Required work |
- a) From the ARMA model chapter, reproduce the passage from "Chapter 4 ARMA Model" to "derive meaningful insights.".
- b) Render this sentence from the ARMA model chapter into Spanish: "In system modeling and time-series analysis, a common approach is to express the current sample of a signal in terms of its past values."

----- Given text

Chapter 4 ARMA Model

  • Goal: Linear prediction coefficients for systems-inspired models.

This chapter extends least-squares (LS)-based modeling to systems and time-series contexts, focusing on linear prediction coefficients derived from signals. Instead of restricting to a predefined parametric form like a sinusoid, here we consider arbitrary zero-mean finite-time signals \(x[n]\) and \(y[n], n=0,\ldots , L-1\), in the presence of zero-mean noise, \(\epsilon [n]\).

4.1 Auto-Correlation Function

  • Goal: Evaluate correlation between a signal and its time-shifted replicas to derive meaningful insights.

4.1.1 Linear Prediction & AR(1)

In system modeling and time-series analysis, a common approach is to express the current sample of a signal in terms of its past values. A simple first-order autoregressive (AR(1)) model predicts the current sample \(x[n]\) from a single past sample \(x[n-1]\), using the system model

\begin{equation} \label {eq:ar1} x[n]=h_1x[n-1] + \epsilon [n]. \end{equation}

and

\begin{equation} \hat {x}[n] = h_1x[n-1] \end{equation}

Here, \(h_1\) is the linear prediction coefficient that indicates how strongly the previous sample \(x[n-1]\) influences the current sample \(x[n]\).

----------
----- Data rows

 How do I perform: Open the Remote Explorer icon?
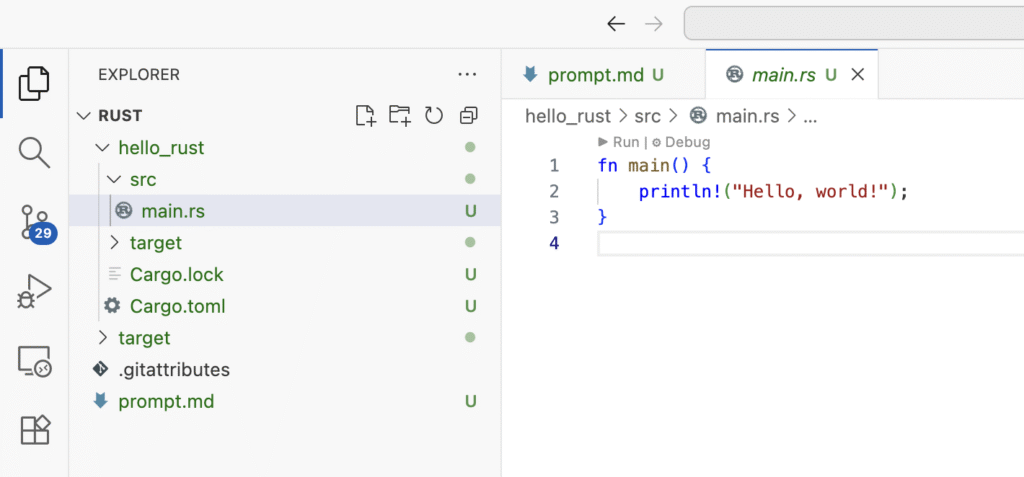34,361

----------
----- Data rows

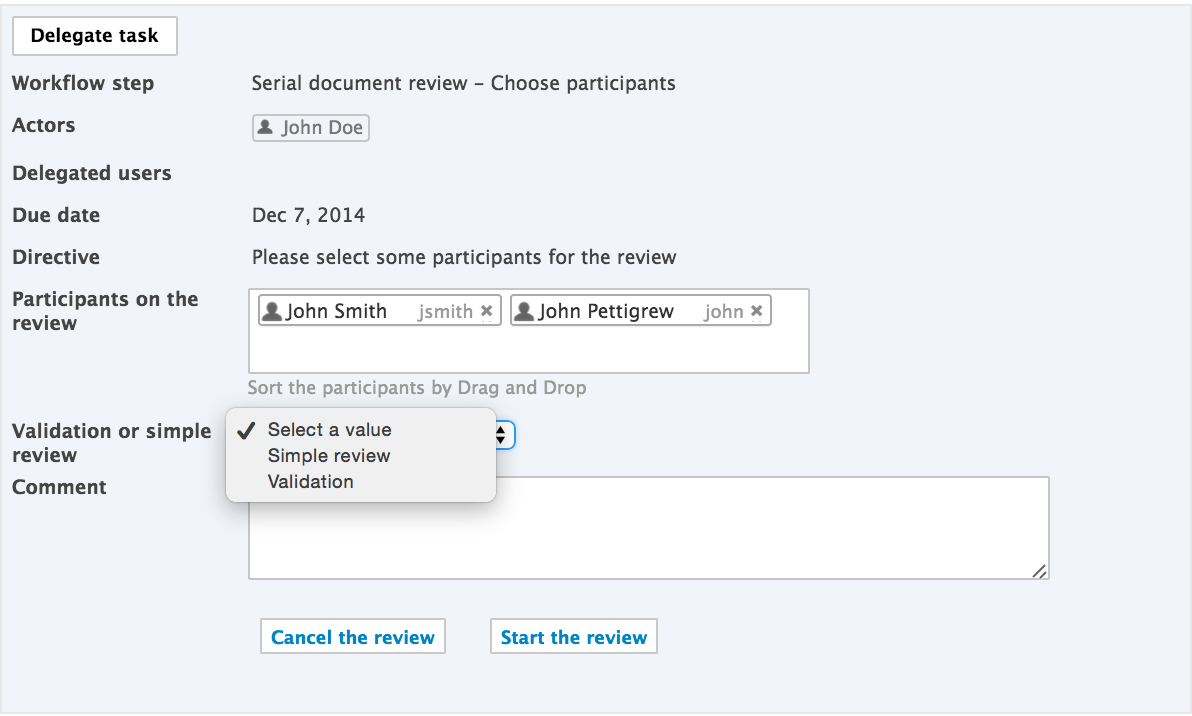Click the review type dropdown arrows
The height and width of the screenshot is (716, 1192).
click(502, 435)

----------
----- Data rows

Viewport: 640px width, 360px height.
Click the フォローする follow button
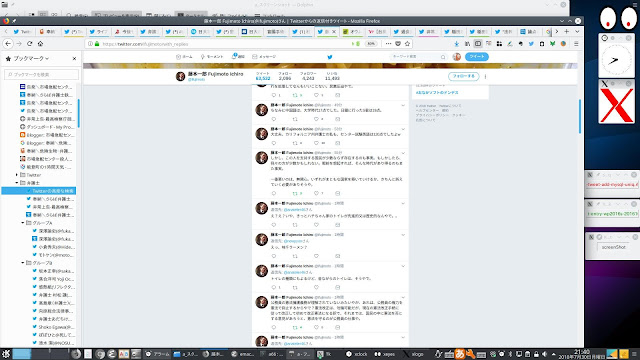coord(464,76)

----------

Replies |
- a)
Chapter 4 ARMA Model

  • Goal: Linear prediction coefficients for systems-inspired models.

This chapter extends least-squares (LS)-based modeling to systems and time-series contexts, focusing on linear prediction coefficients derived from signals. Instead of restricting to a predefined parametric form like a sinusoid, here we consider arbitrary zero-mean finite-time signals \(x[n]\) and \(y[n], n=0,\ldots , L-1\), in the presence of zero-mean noise, \(\epsilon [n]\).

4.1 Auto-Correlation Function

  • Goal: Evaluate correlation between a signal and its time-shifted replicas to derive meaningful insights.

- b) En el modelado de sistemas y el análisis de series temporales, un enfoque común consiste en expresar la muestra actual de una señal en términos de sus valores pasados.